*Items from a dataset*
Start of Block

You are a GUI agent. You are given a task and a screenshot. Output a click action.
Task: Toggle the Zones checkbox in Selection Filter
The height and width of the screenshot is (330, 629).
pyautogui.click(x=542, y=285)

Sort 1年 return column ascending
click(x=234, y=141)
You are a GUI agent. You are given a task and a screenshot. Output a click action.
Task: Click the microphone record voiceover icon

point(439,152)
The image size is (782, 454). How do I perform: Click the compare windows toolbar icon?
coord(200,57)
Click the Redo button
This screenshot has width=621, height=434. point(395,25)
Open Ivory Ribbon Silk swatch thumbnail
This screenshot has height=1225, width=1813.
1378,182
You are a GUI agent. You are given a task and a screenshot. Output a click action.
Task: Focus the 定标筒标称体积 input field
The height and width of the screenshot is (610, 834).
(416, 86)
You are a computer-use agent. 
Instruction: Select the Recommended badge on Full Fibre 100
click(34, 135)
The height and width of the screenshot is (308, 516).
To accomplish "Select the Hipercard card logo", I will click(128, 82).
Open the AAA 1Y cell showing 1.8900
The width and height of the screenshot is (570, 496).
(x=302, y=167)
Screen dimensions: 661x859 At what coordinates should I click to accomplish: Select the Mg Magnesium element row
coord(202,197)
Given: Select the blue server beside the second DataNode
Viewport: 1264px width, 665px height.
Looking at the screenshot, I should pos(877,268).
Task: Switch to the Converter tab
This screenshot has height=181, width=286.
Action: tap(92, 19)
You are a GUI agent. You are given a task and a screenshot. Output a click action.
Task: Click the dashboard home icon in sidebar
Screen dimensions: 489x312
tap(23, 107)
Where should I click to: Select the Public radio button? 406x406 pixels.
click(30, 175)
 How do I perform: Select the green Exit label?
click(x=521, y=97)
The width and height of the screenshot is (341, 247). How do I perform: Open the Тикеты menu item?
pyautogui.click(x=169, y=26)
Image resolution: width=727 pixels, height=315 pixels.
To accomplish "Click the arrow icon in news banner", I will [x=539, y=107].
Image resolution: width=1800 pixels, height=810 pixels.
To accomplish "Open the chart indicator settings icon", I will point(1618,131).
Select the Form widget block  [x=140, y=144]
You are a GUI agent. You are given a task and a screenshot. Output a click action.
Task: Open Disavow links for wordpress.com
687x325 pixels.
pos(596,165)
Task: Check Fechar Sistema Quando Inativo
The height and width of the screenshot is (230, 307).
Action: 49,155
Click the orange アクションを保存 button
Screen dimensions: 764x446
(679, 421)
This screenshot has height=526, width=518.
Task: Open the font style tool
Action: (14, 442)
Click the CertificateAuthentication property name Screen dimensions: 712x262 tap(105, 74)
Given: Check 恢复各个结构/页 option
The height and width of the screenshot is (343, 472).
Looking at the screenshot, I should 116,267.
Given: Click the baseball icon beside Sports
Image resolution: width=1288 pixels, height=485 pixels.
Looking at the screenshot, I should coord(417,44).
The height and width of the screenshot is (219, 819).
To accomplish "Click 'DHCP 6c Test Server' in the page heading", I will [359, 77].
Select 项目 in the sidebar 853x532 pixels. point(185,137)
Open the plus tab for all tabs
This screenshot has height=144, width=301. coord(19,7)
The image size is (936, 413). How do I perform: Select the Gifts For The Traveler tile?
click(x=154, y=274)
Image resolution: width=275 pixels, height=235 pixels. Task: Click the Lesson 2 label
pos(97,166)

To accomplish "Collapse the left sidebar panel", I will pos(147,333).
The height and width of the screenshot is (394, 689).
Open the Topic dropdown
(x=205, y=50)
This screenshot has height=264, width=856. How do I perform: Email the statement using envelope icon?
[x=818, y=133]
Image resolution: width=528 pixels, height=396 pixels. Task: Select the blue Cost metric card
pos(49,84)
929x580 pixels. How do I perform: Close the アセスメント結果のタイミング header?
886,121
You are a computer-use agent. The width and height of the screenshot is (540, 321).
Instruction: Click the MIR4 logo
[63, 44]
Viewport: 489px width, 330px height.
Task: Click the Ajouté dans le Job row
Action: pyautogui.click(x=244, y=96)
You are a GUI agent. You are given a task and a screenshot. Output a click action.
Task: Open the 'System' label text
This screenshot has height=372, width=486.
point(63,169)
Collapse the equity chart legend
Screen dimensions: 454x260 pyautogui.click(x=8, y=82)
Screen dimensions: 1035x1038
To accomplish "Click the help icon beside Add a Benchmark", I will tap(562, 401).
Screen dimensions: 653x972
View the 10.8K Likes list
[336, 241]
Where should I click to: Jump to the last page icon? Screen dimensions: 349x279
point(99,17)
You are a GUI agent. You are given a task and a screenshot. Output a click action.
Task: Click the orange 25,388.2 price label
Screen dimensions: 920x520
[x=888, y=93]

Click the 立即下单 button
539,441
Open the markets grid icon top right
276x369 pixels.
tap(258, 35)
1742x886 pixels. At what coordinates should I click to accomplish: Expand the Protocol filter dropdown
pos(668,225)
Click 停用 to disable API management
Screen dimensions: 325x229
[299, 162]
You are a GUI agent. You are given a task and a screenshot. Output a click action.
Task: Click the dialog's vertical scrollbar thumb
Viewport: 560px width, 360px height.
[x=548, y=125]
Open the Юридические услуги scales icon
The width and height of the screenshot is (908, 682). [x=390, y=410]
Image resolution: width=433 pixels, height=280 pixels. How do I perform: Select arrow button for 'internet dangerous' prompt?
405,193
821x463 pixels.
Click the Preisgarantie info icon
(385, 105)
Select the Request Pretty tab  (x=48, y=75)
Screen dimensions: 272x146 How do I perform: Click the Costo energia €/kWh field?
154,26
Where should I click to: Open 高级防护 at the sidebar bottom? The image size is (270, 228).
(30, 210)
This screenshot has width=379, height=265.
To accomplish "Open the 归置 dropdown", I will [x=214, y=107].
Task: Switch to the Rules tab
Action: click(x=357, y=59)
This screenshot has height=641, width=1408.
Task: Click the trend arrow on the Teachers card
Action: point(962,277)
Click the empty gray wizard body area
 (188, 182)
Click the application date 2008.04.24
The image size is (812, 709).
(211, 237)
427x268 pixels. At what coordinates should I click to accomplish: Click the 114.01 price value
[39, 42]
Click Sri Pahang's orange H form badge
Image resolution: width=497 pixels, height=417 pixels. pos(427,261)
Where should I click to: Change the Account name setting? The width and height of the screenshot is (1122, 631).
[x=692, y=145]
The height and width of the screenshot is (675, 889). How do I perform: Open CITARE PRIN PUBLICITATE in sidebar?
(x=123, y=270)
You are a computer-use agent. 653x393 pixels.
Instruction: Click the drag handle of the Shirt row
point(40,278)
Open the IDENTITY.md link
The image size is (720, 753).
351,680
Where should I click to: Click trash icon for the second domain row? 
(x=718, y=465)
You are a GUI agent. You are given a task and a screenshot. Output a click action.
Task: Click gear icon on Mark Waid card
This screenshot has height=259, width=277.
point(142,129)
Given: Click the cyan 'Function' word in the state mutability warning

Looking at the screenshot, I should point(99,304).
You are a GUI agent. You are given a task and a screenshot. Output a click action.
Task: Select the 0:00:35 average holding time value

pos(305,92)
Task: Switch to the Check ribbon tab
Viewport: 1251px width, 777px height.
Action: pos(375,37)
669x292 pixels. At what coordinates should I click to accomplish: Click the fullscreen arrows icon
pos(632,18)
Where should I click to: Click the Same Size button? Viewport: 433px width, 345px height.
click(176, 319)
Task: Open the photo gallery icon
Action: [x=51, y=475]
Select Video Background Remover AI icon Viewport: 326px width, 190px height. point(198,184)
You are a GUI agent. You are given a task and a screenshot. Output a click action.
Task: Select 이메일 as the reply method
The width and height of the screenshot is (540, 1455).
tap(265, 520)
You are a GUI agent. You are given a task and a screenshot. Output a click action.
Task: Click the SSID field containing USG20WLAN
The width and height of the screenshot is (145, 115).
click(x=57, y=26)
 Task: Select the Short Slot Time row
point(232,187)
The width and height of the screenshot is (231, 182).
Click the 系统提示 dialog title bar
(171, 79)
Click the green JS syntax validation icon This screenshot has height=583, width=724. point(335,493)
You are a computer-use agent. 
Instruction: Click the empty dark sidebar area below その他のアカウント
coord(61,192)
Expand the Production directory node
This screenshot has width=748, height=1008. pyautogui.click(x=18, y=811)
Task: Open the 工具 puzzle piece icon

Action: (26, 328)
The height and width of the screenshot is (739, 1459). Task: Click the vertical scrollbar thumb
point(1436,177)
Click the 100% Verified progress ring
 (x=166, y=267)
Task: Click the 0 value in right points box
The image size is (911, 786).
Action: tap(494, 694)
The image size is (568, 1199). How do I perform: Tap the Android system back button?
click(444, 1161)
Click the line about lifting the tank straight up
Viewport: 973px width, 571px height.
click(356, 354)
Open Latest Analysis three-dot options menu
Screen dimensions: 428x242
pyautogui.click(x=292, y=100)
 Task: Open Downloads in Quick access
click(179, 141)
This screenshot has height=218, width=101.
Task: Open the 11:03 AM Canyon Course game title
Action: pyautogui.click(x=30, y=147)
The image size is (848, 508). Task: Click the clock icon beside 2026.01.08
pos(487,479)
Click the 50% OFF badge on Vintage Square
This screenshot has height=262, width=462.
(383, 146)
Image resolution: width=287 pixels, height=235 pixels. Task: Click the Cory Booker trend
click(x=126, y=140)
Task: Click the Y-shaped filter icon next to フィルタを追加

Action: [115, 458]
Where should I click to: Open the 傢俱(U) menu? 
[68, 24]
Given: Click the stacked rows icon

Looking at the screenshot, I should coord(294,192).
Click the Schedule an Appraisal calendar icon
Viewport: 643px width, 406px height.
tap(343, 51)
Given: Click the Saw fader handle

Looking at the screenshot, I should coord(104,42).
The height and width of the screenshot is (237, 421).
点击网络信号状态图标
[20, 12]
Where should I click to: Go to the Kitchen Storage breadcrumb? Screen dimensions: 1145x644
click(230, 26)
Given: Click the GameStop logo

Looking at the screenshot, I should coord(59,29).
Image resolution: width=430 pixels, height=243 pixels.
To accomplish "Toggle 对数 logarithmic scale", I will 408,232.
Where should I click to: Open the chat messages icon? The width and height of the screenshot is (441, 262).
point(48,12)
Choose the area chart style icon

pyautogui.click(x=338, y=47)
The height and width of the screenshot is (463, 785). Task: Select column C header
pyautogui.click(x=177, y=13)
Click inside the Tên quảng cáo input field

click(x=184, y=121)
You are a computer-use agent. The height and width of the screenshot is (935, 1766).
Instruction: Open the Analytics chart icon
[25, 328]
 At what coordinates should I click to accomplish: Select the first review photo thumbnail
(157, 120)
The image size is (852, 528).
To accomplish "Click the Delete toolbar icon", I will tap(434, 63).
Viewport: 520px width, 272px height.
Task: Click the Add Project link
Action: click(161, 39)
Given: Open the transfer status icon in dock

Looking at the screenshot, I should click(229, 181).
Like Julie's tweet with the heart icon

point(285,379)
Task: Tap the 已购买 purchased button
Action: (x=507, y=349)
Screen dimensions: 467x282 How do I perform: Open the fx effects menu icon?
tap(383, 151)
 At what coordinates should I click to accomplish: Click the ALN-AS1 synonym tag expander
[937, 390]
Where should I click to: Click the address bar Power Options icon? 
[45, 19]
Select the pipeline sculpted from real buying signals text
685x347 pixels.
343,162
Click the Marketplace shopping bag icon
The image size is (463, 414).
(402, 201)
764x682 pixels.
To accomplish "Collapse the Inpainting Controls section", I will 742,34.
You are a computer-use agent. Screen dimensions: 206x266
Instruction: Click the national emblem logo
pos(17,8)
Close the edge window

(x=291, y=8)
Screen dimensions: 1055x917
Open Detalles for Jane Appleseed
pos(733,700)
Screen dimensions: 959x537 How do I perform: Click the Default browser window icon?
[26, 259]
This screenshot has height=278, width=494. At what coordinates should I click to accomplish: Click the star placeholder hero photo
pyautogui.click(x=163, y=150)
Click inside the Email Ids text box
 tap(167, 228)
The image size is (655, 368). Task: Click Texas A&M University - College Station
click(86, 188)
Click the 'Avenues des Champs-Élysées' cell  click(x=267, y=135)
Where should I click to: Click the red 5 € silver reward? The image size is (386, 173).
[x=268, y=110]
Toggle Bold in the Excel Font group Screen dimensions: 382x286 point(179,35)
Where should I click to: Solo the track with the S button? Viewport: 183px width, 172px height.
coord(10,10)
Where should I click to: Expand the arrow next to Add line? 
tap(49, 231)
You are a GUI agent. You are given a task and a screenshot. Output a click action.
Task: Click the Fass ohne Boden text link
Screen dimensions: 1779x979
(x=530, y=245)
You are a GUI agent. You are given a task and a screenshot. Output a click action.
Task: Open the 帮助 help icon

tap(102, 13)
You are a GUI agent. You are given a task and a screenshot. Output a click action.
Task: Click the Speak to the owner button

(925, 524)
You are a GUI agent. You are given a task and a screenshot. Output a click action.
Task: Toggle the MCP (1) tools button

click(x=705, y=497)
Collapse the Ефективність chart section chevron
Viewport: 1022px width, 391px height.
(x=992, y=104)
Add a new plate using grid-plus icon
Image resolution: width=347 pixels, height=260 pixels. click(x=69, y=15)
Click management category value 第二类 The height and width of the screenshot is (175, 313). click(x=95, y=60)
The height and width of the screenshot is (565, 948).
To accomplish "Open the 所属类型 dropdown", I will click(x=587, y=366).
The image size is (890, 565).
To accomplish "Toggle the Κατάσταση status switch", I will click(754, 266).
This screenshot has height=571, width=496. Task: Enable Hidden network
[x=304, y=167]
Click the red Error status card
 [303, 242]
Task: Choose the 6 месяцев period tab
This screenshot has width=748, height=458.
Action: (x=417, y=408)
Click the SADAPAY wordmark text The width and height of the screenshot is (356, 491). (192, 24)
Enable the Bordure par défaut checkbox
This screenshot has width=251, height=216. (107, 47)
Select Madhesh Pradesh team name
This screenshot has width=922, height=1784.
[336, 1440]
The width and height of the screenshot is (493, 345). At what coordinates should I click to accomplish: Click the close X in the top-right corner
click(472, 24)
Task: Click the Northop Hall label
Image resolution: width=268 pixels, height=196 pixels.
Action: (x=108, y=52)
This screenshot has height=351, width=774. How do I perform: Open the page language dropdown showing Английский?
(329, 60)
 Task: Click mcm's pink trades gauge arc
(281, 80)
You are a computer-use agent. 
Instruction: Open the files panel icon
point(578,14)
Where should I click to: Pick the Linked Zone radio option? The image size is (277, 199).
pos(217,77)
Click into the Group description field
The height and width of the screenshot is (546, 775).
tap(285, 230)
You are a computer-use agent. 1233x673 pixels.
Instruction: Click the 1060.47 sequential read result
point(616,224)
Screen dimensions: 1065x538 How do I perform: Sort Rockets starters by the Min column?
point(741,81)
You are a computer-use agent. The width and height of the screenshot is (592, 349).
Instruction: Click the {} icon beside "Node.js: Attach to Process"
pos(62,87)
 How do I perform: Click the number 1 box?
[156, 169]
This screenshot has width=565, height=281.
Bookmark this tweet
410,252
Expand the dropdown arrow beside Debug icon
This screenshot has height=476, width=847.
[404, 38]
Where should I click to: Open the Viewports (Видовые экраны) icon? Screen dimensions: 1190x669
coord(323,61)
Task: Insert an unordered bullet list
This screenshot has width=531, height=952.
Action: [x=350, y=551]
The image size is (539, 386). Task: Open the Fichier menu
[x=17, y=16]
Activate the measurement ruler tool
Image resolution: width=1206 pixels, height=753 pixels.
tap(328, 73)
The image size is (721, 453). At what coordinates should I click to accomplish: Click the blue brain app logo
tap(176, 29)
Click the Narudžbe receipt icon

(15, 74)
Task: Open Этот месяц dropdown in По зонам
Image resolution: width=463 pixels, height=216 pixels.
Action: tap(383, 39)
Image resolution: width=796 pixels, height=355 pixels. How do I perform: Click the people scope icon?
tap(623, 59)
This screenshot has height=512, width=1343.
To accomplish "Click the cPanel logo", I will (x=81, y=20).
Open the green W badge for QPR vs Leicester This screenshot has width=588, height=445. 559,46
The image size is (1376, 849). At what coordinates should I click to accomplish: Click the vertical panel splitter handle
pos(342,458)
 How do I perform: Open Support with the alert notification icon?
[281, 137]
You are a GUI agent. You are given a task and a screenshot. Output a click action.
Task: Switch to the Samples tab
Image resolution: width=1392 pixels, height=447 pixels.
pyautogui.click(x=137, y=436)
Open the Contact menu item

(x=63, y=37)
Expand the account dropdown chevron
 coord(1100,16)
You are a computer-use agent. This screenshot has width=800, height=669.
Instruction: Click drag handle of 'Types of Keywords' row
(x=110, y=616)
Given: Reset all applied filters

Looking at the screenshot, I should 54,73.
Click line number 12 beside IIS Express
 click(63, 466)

End of Block

*Your task*
Retype the records above from the very first line down to the line with "Open Ivory Ribbon Silk swatch thumbnail", keeping both of those lines. Include nothing beyond them.

*Answer to this task*
You are a GUI agent. You are given a task and a screenshot. Output a click action.
Task: Toggle the Zones checkbox in Selection Filter
The height and width of the screenshot is (330, 629).
pyautogui.click(x=542, y=285)

Sort 1年 return column ascending
click(x=234, y=141)
You are a GUI agent. You are given a task and a screenshot. Output a click action.
Task: Click the microphone record voiceover icon

point(439,152)
The image size is (782, 454). How do I perform: Click the compare windows toolbar icon?
coord(200,57)
Click the Redo button
This screenshot has width=621, height=434. point(395,25)
Open Ivory Ribbon Silk swatch thumbnail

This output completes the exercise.